I should probably start by saying that there are two different types of panic attacks for me. There are the small ones that I normally get from every uncomfortable feeling or situation like a couple times a day. I do not really pay that much attention to them. But there are also the big ones, which are truly terrifying and are one of the few things that I feel like I have zero progress in.
These mostly happen at night and are like the end result of a lot of scary thought that I have been having in the prior days. They normally happen two, three times a month now. However, the scary thing is that I have zero control over my mind during those panic attacks. It is like my mind is perfectly okay and then there is this switch, someone (something) pushes it and panic mode is activated. The doors in my head are closing in on me, I am a prisoner to my own mind, every single worst case scenario is coming true in my head and I cannot escape. It is as if I am in this car without brakes, completely uncontrollable, aiming to kill me. I just can’t live with myself and everything that is going on in my head, but I can’t escape it either.

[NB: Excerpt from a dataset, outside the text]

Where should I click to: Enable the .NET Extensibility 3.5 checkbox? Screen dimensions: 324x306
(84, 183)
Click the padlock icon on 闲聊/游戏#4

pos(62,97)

The only thing that has ever helped me in these situations is talking to either my mother or my boyfriend. Them trying to distract me and bring me back to reality with whatever techniques is the only thing that helps me to not completely lose myself.
Naturally, this makes me feel even worse, because I feel somehow dependent on someone else. I fear the times when I do not have a way to contact them and this gives me major anxiety. But still I have not learnt a way in which I can help myself. I do not trust myself and my head especially during these awful panic episodes.
Now the thing that makes me feel truly awful the day after such panic attack is the realisation that after more than a year efforts on recovery I still have such debilitating episodes of panic and that there are still things that I have completely no idea how I am going to get better at.
I follow my own progress meticulously and try to pay attention to every single thing that I do better than before, to everything that is easier, to every new better thought that pops into my head, to every good day and to every good feeling. This all gives me hope that things are getting better and probably there will come a day when everything is better.
However, no matter how good you live, reality always hits and it hits bad. For me reality is the big panic attack which discourages me for a moment. But then I think “is it worth giving up? Is it really going to be better? Or am I just lying to myself because I am sick of trying?” and I realise that there is no point in giving up, I won’t get any faster to where I want to be by giving up. These moments come to show me that there is still so much more to learn and that “the good things are worth fighting for” even if this is a never-ending fight that you have to face every waking hour of every single day.
I believe this is true for every aspect of our life. Sometimes reality hits bad, so bad that we feel hopeless, tired and meaningless. But this is the whole point. It is like a test, a real-life test on what we want to fight for and how much we are willing to give to save something.
Remember… If it is worth having, it is worth fighting for.